Die in der Mängelrüge (Z 5) erhobenen Kritik, das Urteil sei "in weiten Passagen widersprüchlich" ist zum einen mangels Substantiierung nicht erwiderungsfähig, zum anderen verkennt sie, daß ein Nichtigkeit nach Z 5 begründender Widerspruch nur die Feststellung nebeneinander nicht bestehen könnender Tatsachen zum Gegenstand hat und nicht einander angeblich widersprechender Aussagen. Die Behauptung eines Widerspruchs von Urteilsannahmen mit der Lebenserfahrung läßt eine deutliche und bestimmte Bezeichnung Nichtigkeit bewirkender Umstände vermissen (§ 285 Abs 1 StPO).

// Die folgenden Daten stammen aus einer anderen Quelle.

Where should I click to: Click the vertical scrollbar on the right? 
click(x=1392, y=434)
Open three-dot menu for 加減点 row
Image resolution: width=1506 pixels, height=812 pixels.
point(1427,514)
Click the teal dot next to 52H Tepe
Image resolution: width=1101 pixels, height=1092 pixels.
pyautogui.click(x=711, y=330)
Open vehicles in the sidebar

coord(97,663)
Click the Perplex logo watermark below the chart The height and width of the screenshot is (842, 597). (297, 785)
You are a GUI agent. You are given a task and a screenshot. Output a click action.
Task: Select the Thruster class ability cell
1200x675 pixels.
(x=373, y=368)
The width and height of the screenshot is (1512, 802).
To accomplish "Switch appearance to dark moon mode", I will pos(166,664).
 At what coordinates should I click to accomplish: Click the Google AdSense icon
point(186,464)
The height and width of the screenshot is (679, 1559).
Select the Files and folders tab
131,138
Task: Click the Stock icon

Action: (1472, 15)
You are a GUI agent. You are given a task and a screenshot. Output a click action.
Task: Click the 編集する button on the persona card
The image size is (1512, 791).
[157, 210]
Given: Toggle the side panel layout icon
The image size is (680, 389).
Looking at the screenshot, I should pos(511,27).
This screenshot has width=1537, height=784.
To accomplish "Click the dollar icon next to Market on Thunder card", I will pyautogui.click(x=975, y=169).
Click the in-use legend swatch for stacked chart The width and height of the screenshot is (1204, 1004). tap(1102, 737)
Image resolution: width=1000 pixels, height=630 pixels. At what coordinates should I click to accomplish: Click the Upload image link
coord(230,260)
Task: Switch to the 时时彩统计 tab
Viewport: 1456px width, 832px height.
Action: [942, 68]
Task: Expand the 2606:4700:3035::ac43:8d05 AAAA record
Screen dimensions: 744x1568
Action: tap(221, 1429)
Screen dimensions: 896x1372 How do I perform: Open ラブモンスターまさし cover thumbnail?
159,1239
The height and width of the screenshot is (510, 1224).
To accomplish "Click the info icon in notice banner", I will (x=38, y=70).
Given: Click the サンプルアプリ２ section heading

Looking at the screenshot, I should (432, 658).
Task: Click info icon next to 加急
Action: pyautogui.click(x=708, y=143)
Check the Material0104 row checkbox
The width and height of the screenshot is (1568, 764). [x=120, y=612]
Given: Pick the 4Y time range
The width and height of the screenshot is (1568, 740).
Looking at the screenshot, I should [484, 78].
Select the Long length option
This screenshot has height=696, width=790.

Wie sich schon aus den Formulierungen "trotz des Widerspruchs zieht das Gericht eine andere ernstzunehmende Möglichkeit der Beweiswürdigung erst gar nicht in Betracht", "in dubio pro reo", "Vermutung zum Nachteil des Angeklagten" ergibt, stellen die die Glaubwürdigkeit der Zeugin R***** in Zweifel ziehenden Beschwerdeausführungen unter Heranziehung willkürlich herausgegriffener, dem Beschwerdeführer günstig erscheinender Beweisergebnisse und Anstellen aktenfremder Spekulationen einen unzulässigen Angriff auf die Beweiswürdigung der Tatrichter dar. Das Schöffengericht hat sich jedoch ausführlich mit den Abweichungen in der Aussage der Zeugin R***** und den sonstigen entscheidungsrelevanten Depositionen der weiteren Zeugen und der leugnenden Verantwortung des Angeklagten auseinandergesetzt und dargelegt, warum es der Darstellung der Zeugin zum Tatablauf gefolgt ist (US 13 ff). Daß dem Angeklagten die angeführten Gründe bloß nicht überzeugend scheinen und - neben den im Urteil folgerichtig gezogenen Schlüssen - auch noch andere, für den Angeklagten günstigere denkbar wären, ist Ausfluß der freien richterlichen Beweiswürdigung.

Die undifferenziert mit der Mängelrüge ausgeführte Tatsachenrüge (Z 5a) erschöpft sich ebenfalls, indem sie bloß Beweiserwägungen anstellt, ohne zu getroffenen Feststellungen konkret aus den Akten Gegenteiliges aufzeigen zu können, in einem unzulässigen Angriff auf die den Tatrichtern zukommende Beweiswürdigung. Bedenken gegen die Richtigkeit der dem Ausspruch über die Schuld zugrunde gelegten entscheidenden Tatsachen werden mit diesem Vorbringen nicht geweckt.

Die Rechtsrüge (Z 9 lit a) sucht unter Behauptung von (vermeintlichen) Feststellungsmängeln die vom Erstgericht getroffenen, dem Beschwerdeführer nicht genehmen Konstatierungen durch für ihn günstigere zu ersetzen, bekämpft aber damit (wie sich auch hier aus der Formulierung "in dubio pro reo" ergibt) das Urteil - wiederum unzulässig - nach Art einer Schuldberufung.

Die Nichtigkeitsbeschwerde war demnach schon bei nichtöffentlicher Beratung gemäß § 285d Abs 1 StPO zurückzuweisen.

Über die Berufung wird der hiefür zuständige Gerichtshof zweiter Instanz zu entscheiden haben (§ 285i StPO).